● **Rows in a dataset**:
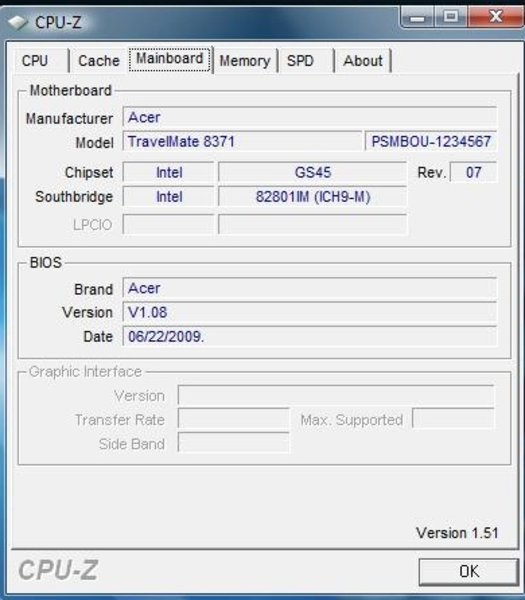Go to the About tab
This screenshot has width=525, height=600.
[363, 60]
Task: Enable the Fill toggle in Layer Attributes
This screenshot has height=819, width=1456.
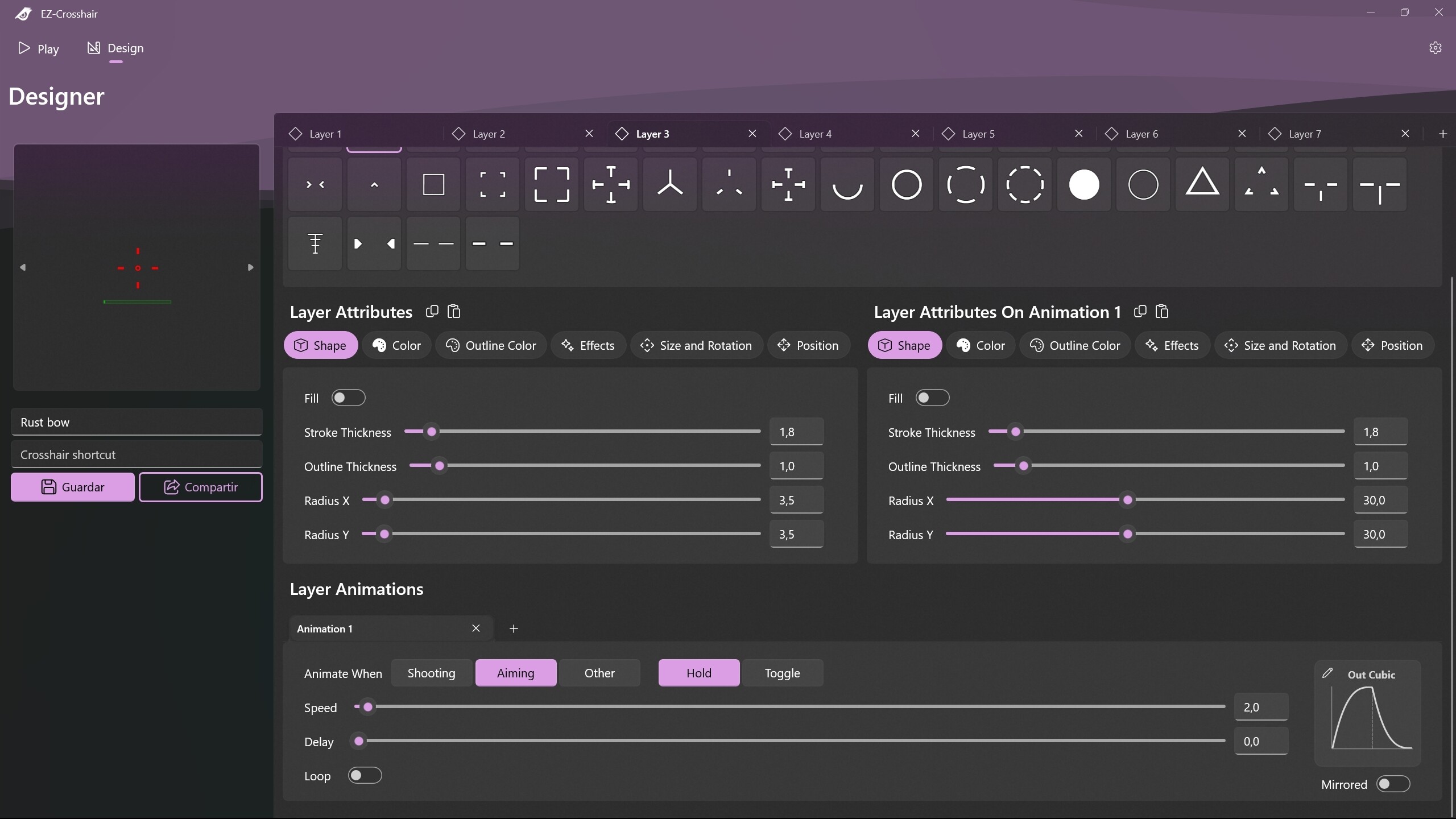Action: (348, 398)
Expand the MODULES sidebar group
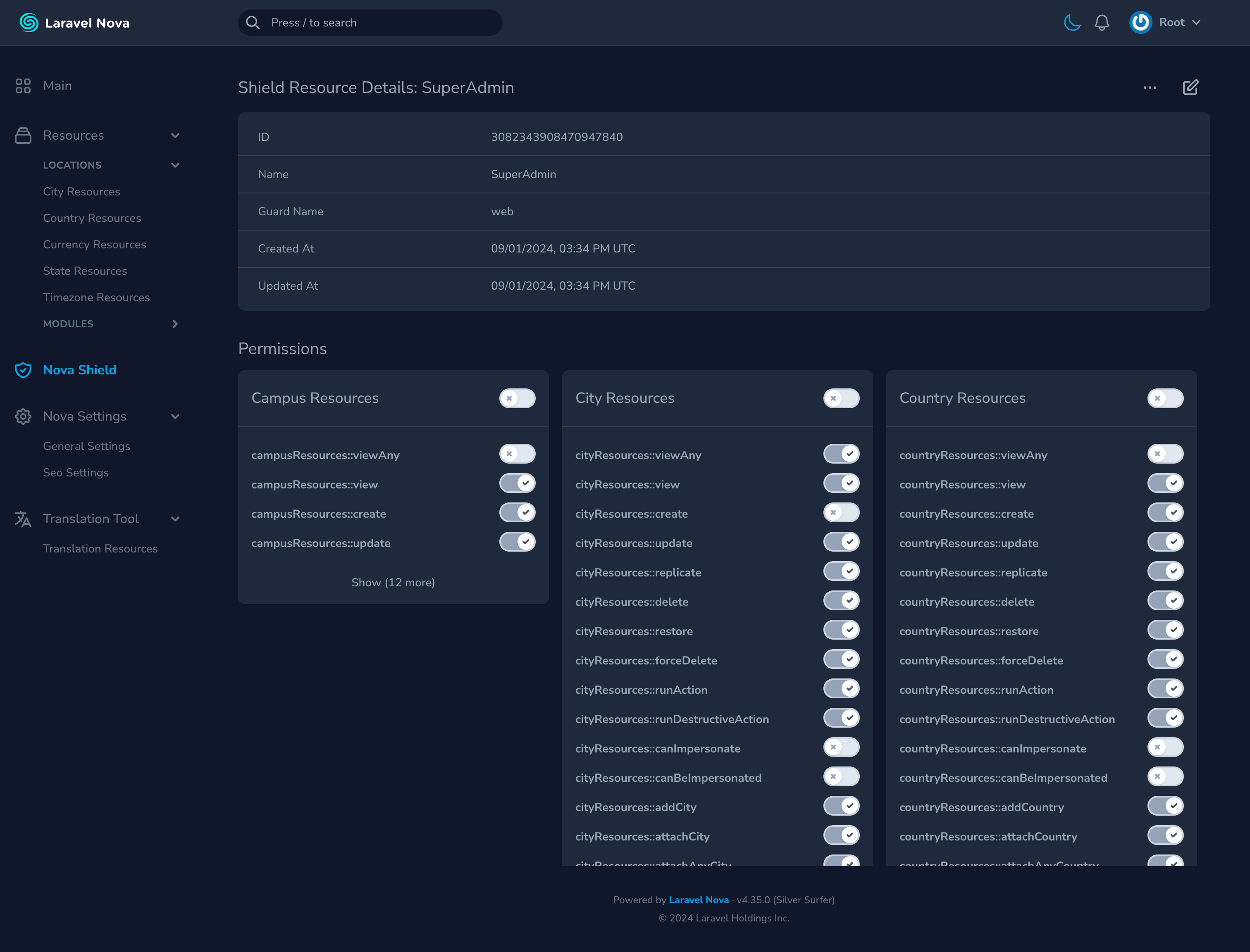The height and width of the screenshot is (952, 1250). pyautogui.click(x=175, y=324)
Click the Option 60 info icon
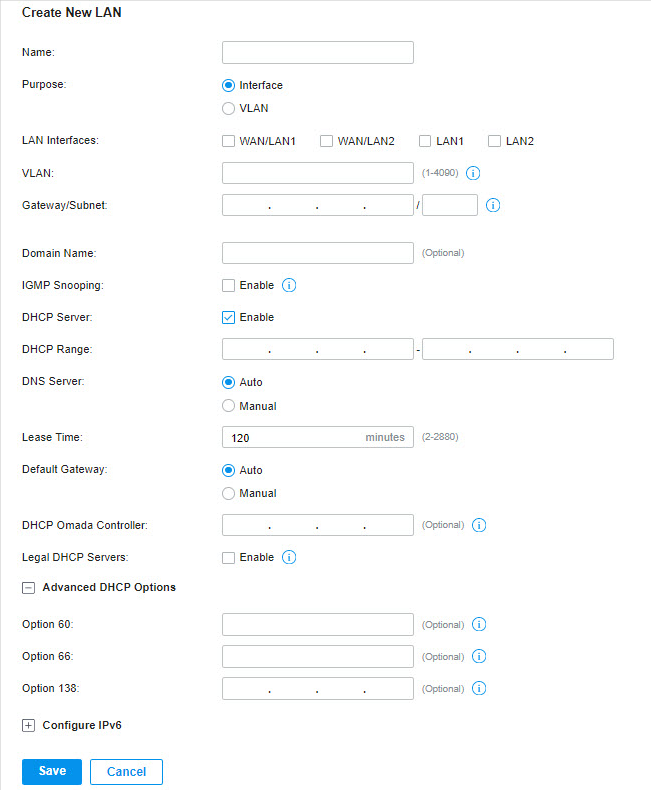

● **Task goal**:
Pick out and copy every line of the rows above that contains the string "This". The match is case-sensitive.

● **Written response**:
This screenshot has width=525, height=600.
This screenshot has height=819, width=1456.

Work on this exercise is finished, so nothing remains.